Seiji yoryaku (政事要略)
Seiji yoryaku is a written document which gives examples of the governmental management in the Heian period. It was edited by KOREMUNE no Tadasuke, a Myobo hakase (Professor of Law). The Koremune clan was a family that produced good scholars of law; his grand-grandfather was KOREMUNE no Naomoto, who edited "Ritsu-no-shuge" (a written document on the criminal code) and "Ryo-no-shuge" (a written document on the civil code), and his grandfather was KOREMUNE no Kinkata, who compiled "Honcho Gatsuryo" (also known as Honcho Gatsuryo, a book about the knowledge of court rules, ceremony, documents in the mid Heian period). The document can be said to be a great collection of the Koremune clan's activities as scholars of law and is an important historical material for understanding politics in the Heian period. By the way, the surname 'Yoshimune' was not another name for all members of the Koremune clan, but was granted around 999 only to Tadasuke and KOREMUNE no Tadamasa, who is thought to be Tadasuke's younger brother.
Yoshimune' means 'the respective authority of the Ritsuryo codes.'
It is not well known when this book was compiled, but judging from the fact that the Emperor Ichijo was referred to as "the present emperor" in the text, it is considered to be edited during the Emperor Ichijo's reign. The compilation was finished in December, 1002, and was followed by occasional addition until nearly 1008, which is thought to be the year of Tadasuke's death. Also, it is said that the compilation of the book was conducted in response to a request from FUJIWARA no Sanesuke of Ononomiya lineage, Minister of the Right. The ground lies in a description in "Shoyu mokuroku" (the contents of "Shoyuki" [The Diary of FUJIWARA no Sanesuke]) that reads: 'December 17, 1002, I have finished a category of seji yoryaku (examples of social affairs),' in the book having been handed down to the Ononomiya family from generation to generation, and so on.
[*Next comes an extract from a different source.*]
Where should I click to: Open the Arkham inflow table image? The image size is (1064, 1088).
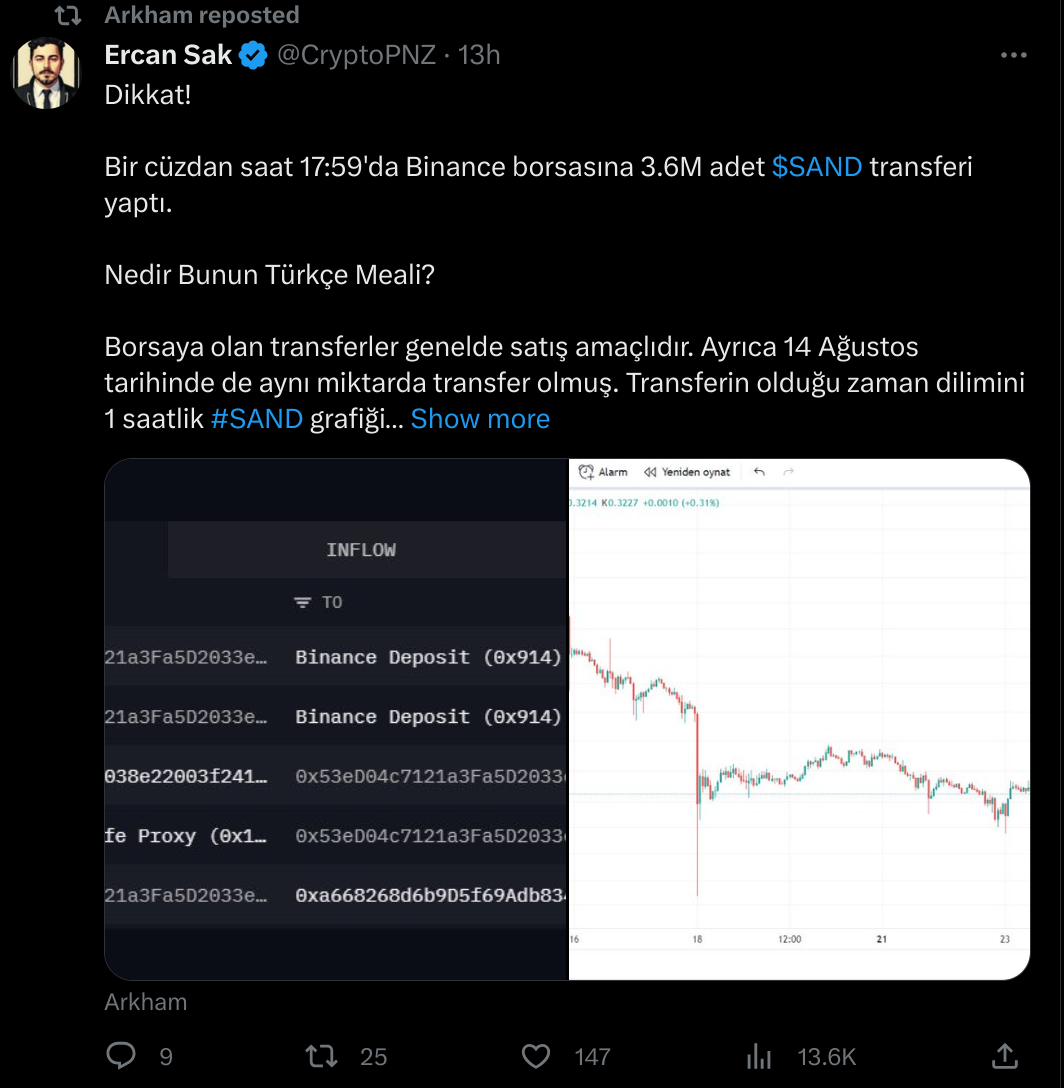coord(337,719)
As for the number of volumes, it is evident from "Chuyuki" (The Diary of FUJIWARA no Munetada), "Honchoshojaku mokuroku" (the oldest list of Japanese books in existence written in the Kamakura period) and others that there were 130 volumes in total, of which 26 still exist now.
Categorization of all 130 volumes is assumed to possibly have been as follows:
Annual events (30 volumes in total)
Public service duties (approximately 5 volumes)
Kotai zatsuji (miscellaneous matters about administrative transitions) (20 volumes)
Kyudan zatsuji (miscellaneous matters about impeachment) (approximately 30 volumes)
Shiyo zatsuji (miscellaneous matters about essentials) (5 to 10 volumes)
Kokugun zatsuji (miscellaneous matters about administrative divisions) (the number is unknown)
Rinji zatsuji (miscellaneous matters about extra events) (the number is unknown)
Thus, it carries every example of governmental affairs, accurately quotes related articles on laws of codes and ethics (conduct), and related reports from the national history and diaries, in addition to Chinese and Japanese classical books, and also includes not only his own kanmon (written reports for what the imperial court requested) and kanto (written response), but also those of his ancestors and older lawyers. In addition, since it has made known some kanpu (official documents from Dajokan [Great Council of State]) and books, and also includes many surviving fragments of these documents, the historical material of the book has high historical value. As for quotation of articles of the national history, while "Honcho Gatsuryo" compiled by Kinkata, Tadasuke's grandfather, uses direct quotations from "Rikkokushi" (Japan's six national histories chronicling the seventh and eighth centuries) such as "The Nihon Shoki" (the Chronicle of Japan), the Seiji yoryaku includes not only some quotations from Rikkokushi (the Six National Histories) but also some from "Ruiju-kokushi" (Classified National History) compiled by SUGAWARA no Michizane.
The book was not widely spread, as it was a document handed down to the Ononomiya (FUJIWARA no Sanesuke) family. However, according to Kiyoshi SHIMIZU, a professor of Kogakkan University, some intellectuals such as FUJIWARA no Michitoshi and OE no Masafusa referred to it in order to develop their talents, finding its existence, and Kaneyoshi ICHIJO also utilized it for research of Yusoku kojitsu (court and samurai rules of ceremony and etiquette). Unfortunately the greater part of it was lost due to the Onin War. After the early-modern times, Shojun NAKAHARA collected incomplete parts of the book from various places in 1786 and reedited it into the nearly present format. Even today, with 200 years having passed since then, no more incomplete parts have newly found. Now a newly revised and enlarged edition of the Anthology of Japanese History has been widely used as a text of the book, but it uses as the original text a book of Fukuda library, which traces back to the system of Shojun NAKAHARA's book.